**Work to complete**
Before turning to the data, list every individual who takes part in the events described in the court excerpt below. Leave out names that appear only in case citations.

**Source text**

━━━━

To the extent Renth sues Hertz for his actions as the final policymaking authority for the jail, Renth has not pointed to any evidence Hertz actually knew that Elliot or anyone else posed a substantial risk to Renth or to anyone else on the same cellblock. It is true that deliberate indifference does not require knowledge of a specific harm from a specific inmate; knowledge of a general risk to all inmates may be enough. See Mayoral, 245 F.3d at 939. It is also true that "[k]nowledge of a risk can be shown if an official was exposed to information from which the inference could be drawn that a substantial risk exists, and he or she also draws the inference." Pierson v. Hartley, 391 F.3d 898, 902 (7th Cir. 2004). However, here Hertz did not know of a risk to Renth. He knew only that Elliot had been in a single altercation of an undetermined cause in the past. He did not know where Elliot or Renth were housed at the time of the assault on Renth, and there is no evidence he knew Elliot's past criminal history or his current charges. There is also no evidence Hertz knew of any general threat to inmate safety on cellblock South-D. There is simply no evidence from which a reasonable juror could find that Hertz actually knew of any danger posed to Renth by being assigned to cellblock D-South. If there is no evidence showing Hertz knew of a substantial threat to Renth's safety, he cannot be liable under § 1983 for deliberate indifference.

━━━━

**Supplied data**

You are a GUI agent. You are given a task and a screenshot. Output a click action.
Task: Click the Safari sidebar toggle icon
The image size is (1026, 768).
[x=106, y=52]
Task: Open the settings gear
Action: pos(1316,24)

━━━━

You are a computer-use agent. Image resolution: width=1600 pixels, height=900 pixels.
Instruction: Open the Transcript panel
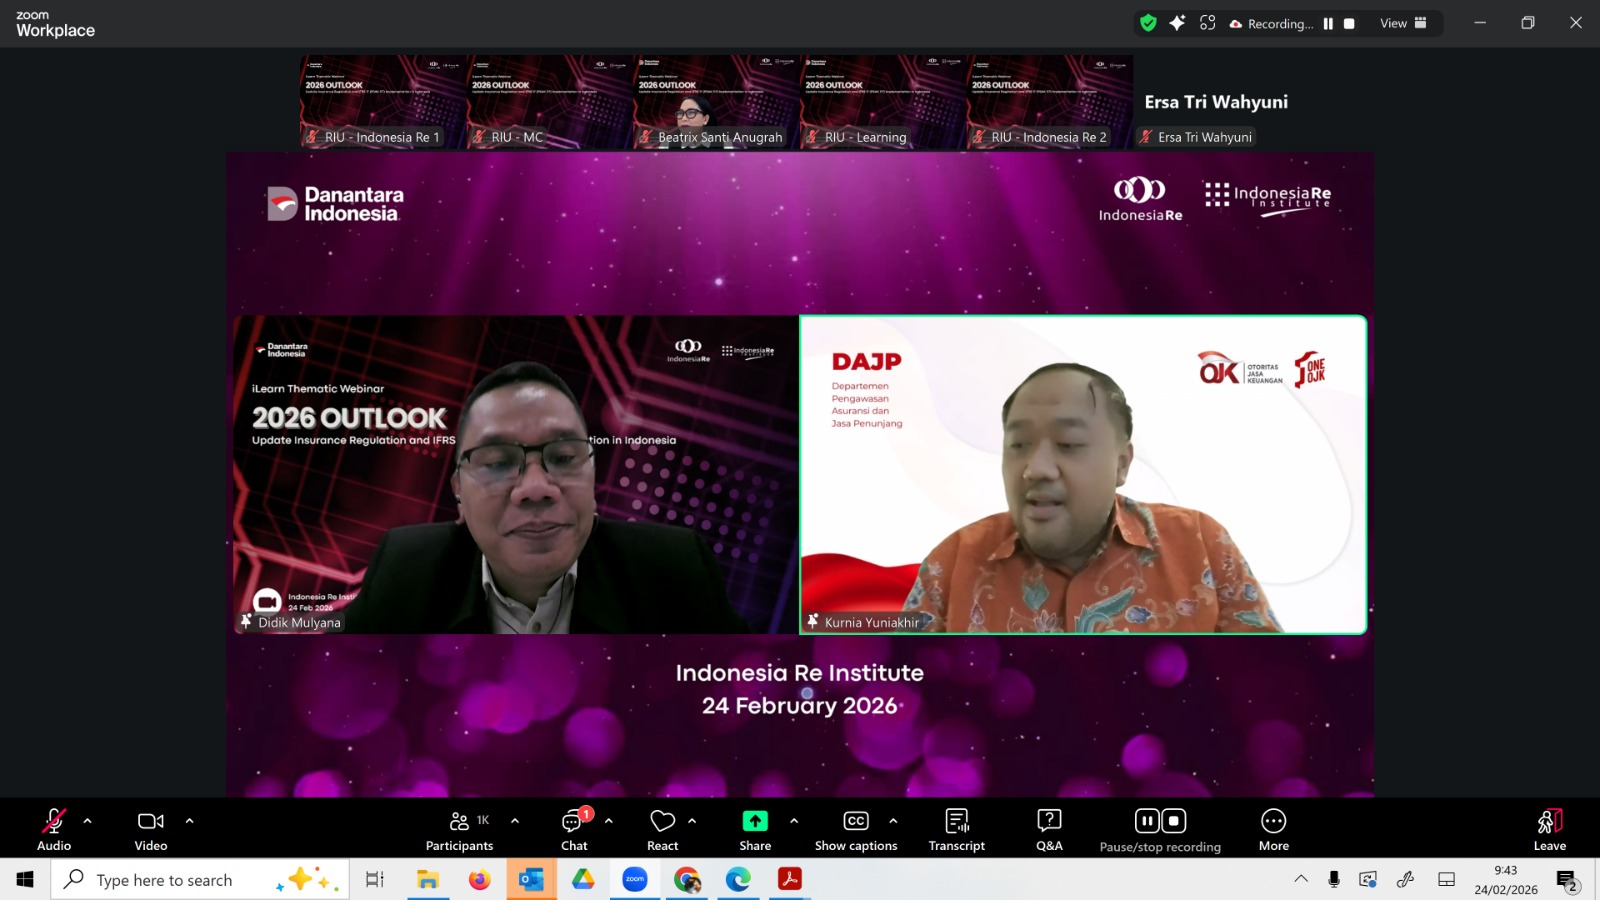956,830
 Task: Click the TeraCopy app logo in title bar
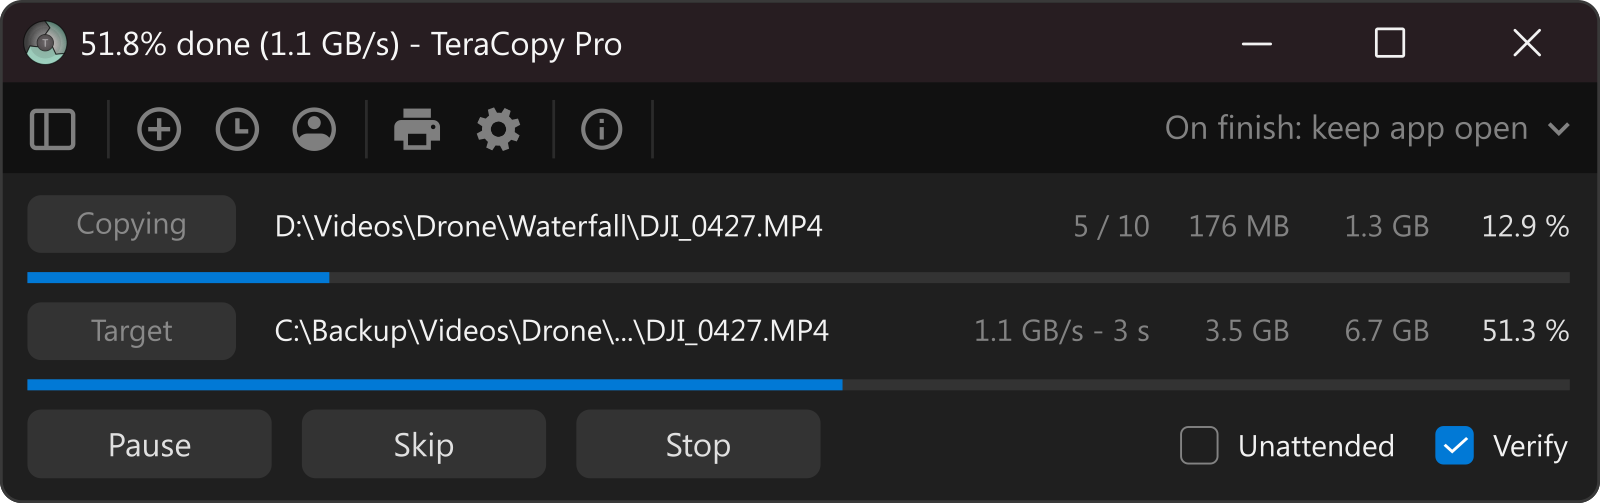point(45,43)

━━━━

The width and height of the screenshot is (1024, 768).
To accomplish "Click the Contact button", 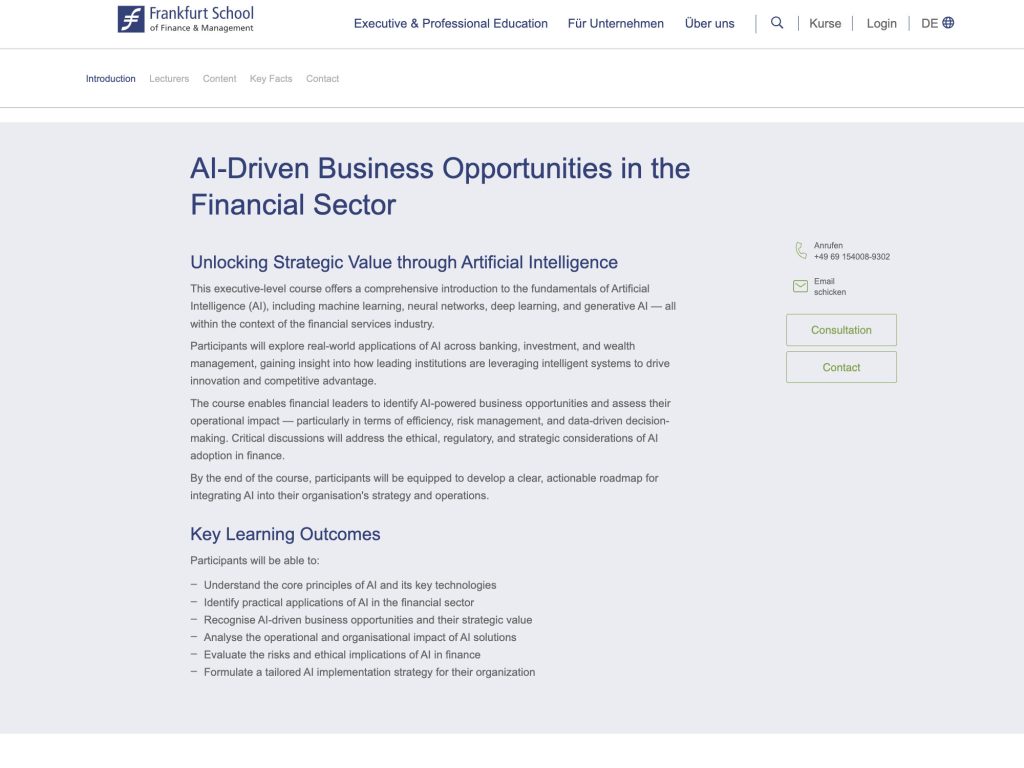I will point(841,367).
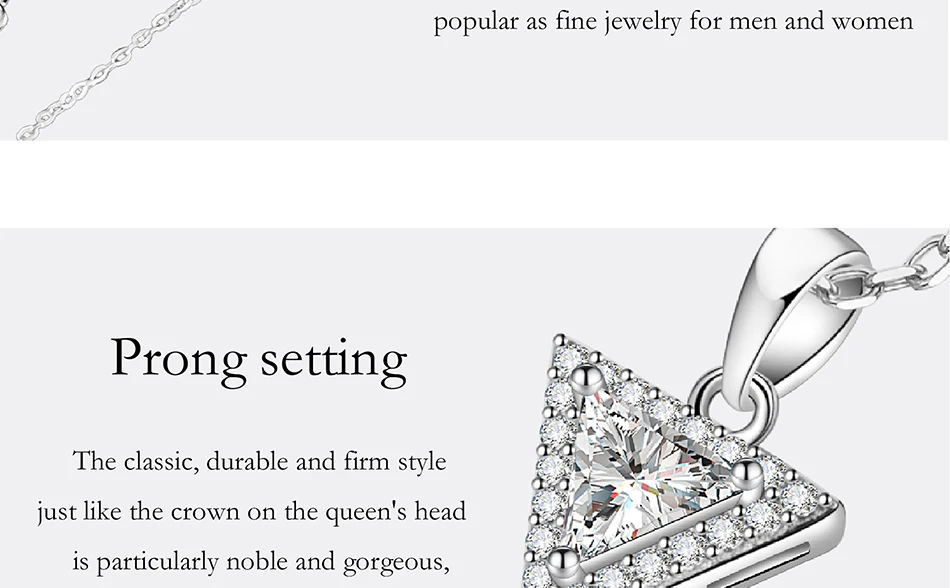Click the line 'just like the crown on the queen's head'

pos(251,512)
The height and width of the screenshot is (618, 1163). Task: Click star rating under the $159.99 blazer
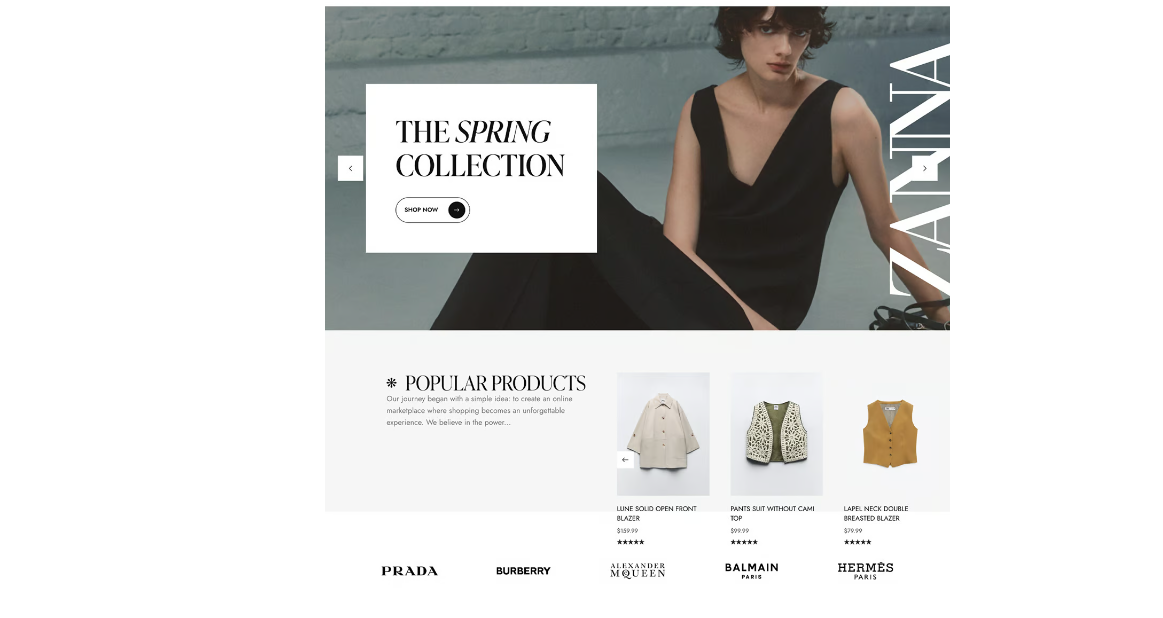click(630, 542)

━━━━

**Solution for this problem**
Renth, Hertz, Elliot